■ **Task statement**:
Repeat exactly the line with "Task: Switch to the Run tab" and each line after it to the end of the data below; pictures stay out.

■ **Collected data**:
=== Begin Enclosure ===
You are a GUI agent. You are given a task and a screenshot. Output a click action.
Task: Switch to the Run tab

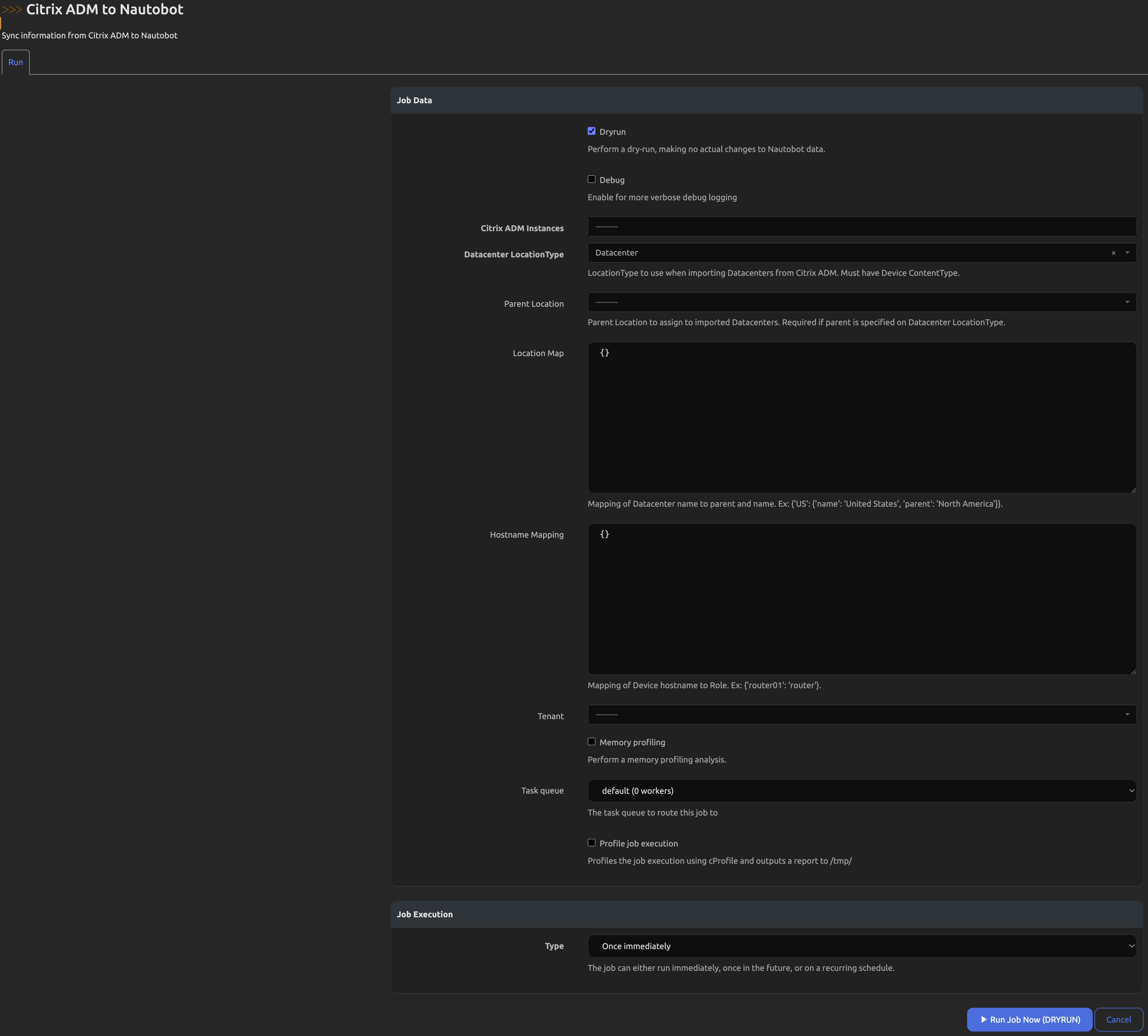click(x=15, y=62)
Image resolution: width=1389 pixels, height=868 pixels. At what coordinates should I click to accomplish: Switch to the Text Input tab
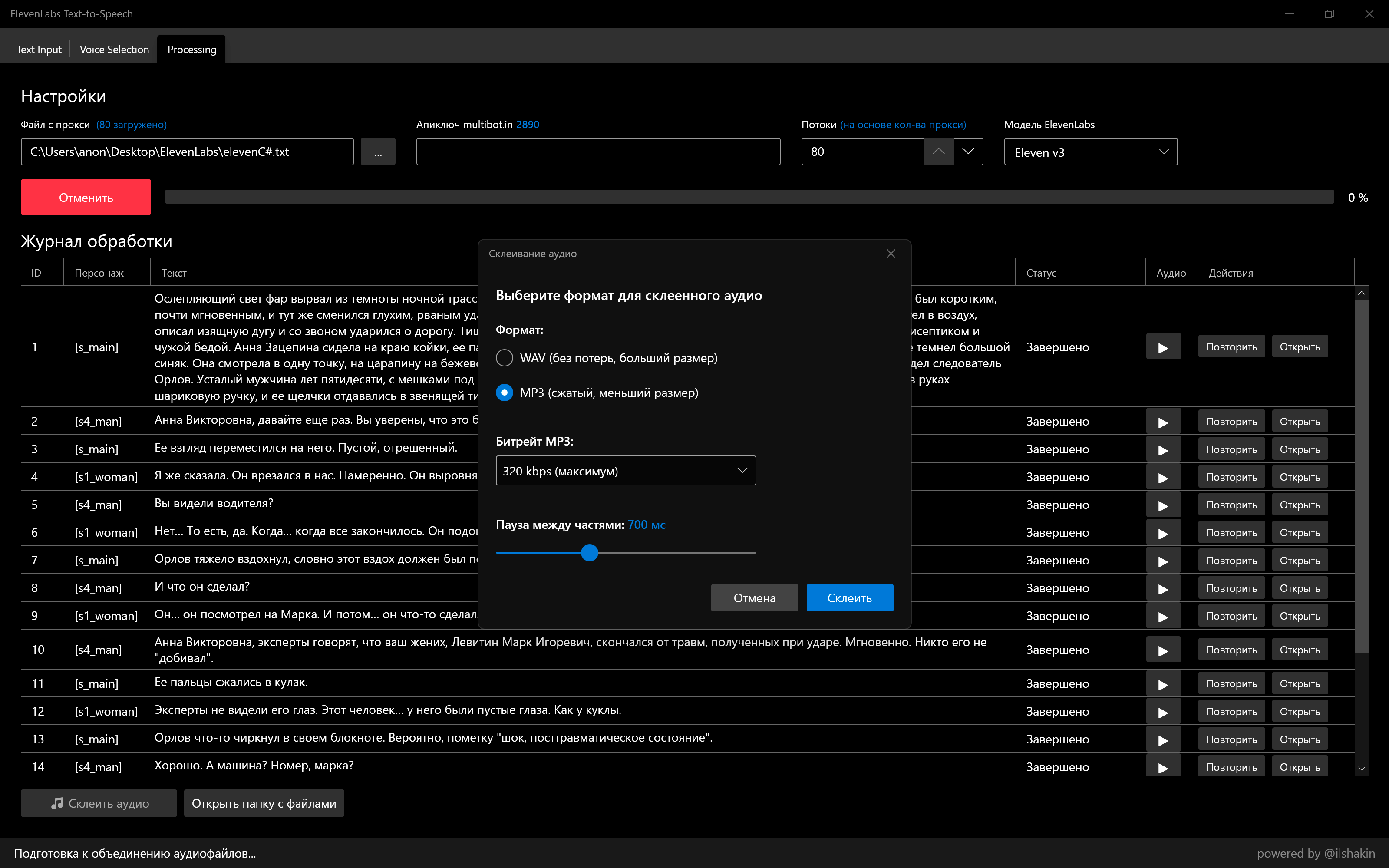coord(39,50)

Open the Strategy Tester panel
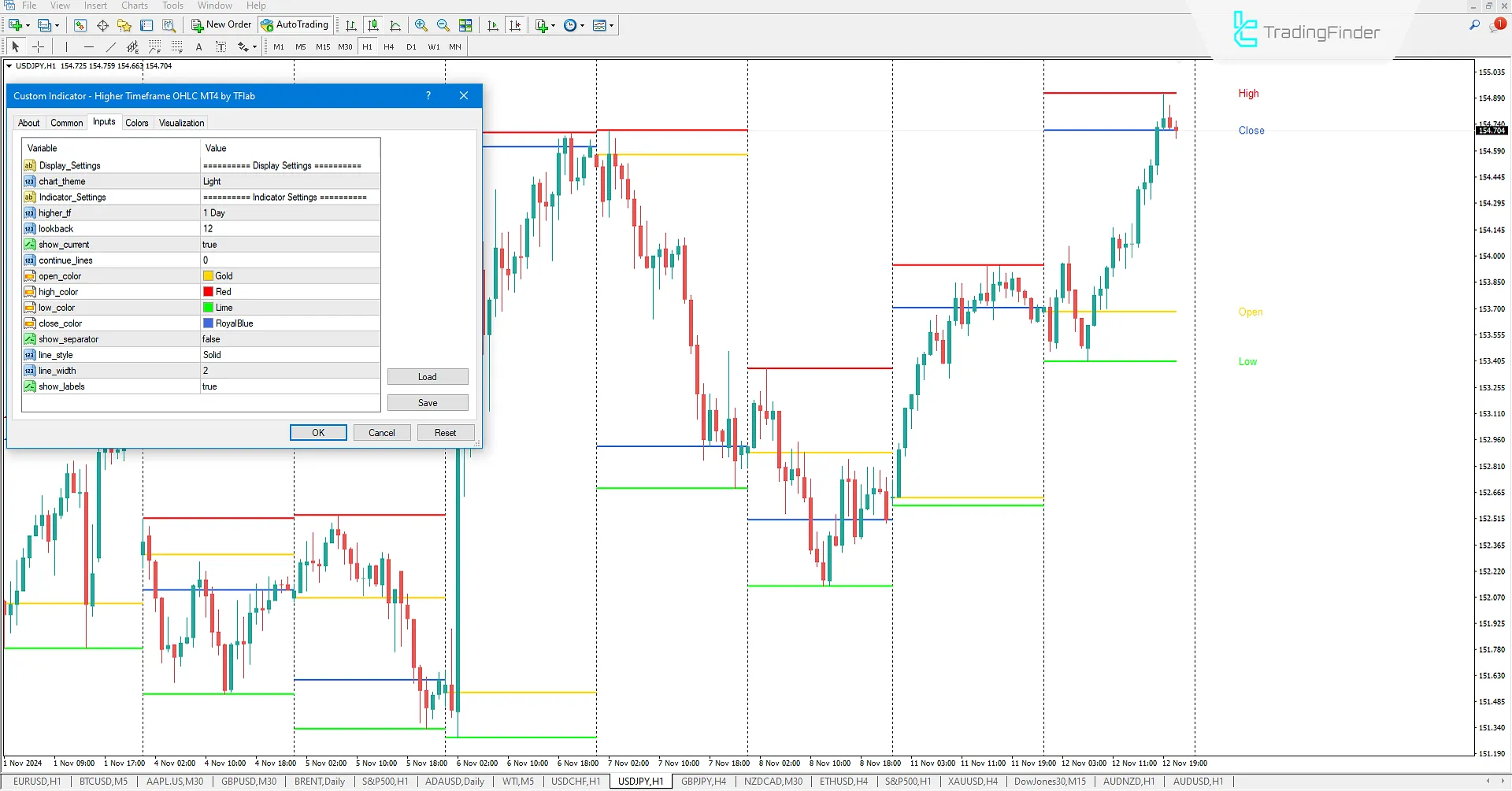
=== End Enclosure ===
■ **Solution to this task**:
Task: Switch to the Run tab

click(x=15, y=62)
Image resolution: width=1389 pixels, height=868 pixels. At what coordinates should I click to accomplish: Switch to the Text Input tab
coord(39,50)

Open the Strategy Tester panel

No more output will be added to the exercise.